It has been a tragic and traumatic few weeks in the UK, as the country has been shaken by terrorist incidents as well as the most awful and appalling fire that engulfed Grenfell Tower. This period has also been momentous in politics, following an election that produced a hung parliament and as Brexit talks began. Strong and stable government does not look likely at the moment, as the Conservatives look to assemble sufficient numbers in Parliament by seeking the support of the Democratic Unionist Party (DUP).
There are many reasons why many voters across the UK might fear the Conservative minority government’s reliance on the DUP, such as its socially conservative attitudes out of kilter with the rest of the UK and the Republic of Ireland, potential pork-barrelling, or because of the ingrained instability that a minority government propped up by a small party entails, but perhaps the biggest concern should lie with this arrangement’s effects on the peace process in Northern Ireland.
Northern Ireland has a distinct political and constitutional place within the UK, and there is currently no devolved power-sharing executive at Stormont, following the resignation of Martin McGuinness as deputy First Minister and an extraordinary election that ensued. The law was hastily amended so that First Minister and deputy First Minister could be appointed within 108 days instead of 14 days of the first meeting of the Assembly to form an executive, however even that time is running out too, on 29 June 2017.

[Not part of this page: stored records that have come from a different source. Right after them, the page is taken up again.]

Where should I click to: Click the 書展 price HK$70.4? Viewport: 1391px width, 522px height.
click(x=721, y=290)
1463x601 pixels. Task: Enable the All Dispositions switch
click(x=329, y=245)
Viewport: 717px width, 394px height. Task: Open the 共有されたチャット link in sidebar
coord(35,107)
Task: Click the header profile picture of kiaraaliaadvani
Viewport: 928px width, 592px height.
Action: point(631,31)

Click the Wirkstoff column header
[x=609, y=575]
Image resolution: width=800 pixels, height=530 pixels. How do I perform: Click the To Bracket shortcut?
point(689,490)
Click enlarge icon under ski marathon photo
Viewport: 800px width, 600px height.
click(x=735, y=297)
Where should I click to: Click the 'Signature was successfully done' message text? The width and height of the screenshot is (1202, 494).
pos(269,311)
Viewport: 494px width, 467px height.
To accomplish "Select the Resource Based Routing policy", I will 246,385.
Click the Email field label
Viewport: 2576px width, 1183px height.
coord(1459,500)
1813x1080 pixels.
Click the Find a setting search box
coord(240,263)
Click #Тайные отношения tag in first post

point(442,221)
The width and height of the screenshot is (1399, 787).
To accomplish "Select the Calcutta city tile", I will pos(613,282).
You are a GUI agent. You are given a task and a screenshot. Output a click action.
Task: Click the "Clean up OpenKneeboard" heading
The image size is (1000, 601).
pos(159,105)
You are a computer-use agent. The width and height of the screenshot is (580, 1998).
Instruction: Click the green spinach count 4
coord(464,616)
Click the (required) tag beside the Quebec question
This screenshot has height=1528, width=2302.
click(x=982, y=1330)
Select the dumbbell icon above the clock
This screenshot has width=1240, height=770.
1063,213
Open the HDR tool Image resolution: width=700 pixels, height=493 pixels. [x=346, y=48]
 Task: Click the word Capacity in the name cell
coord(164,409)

The UK government should have and should be seen as having a neutral, impartial role as mediator in the affairs of Northern Ireland. With an agreement or understanding of some sort between the Conservatives and DUP, there will certainly be an impression that the Government is beholden to one of the parties in Northern Ireland and questions will be asked whether the Government can fulfil its role as an honest broker. The situation would become even more difficult, if there proves to be no way out of the current impasse with or without another extraordinary election, and direct rule is imposed.
Given the internal split among the Conservatives (and Labour) on the exact form of Brexit and the precarious parliamentary arithmetic, there is likely to be a permanent sense of impermanency about the Government, and the Conservative dalliance with the DUP may turn out to be brief yet consequential to the peace process in Northern Ireland: who is dancing to whose tunes?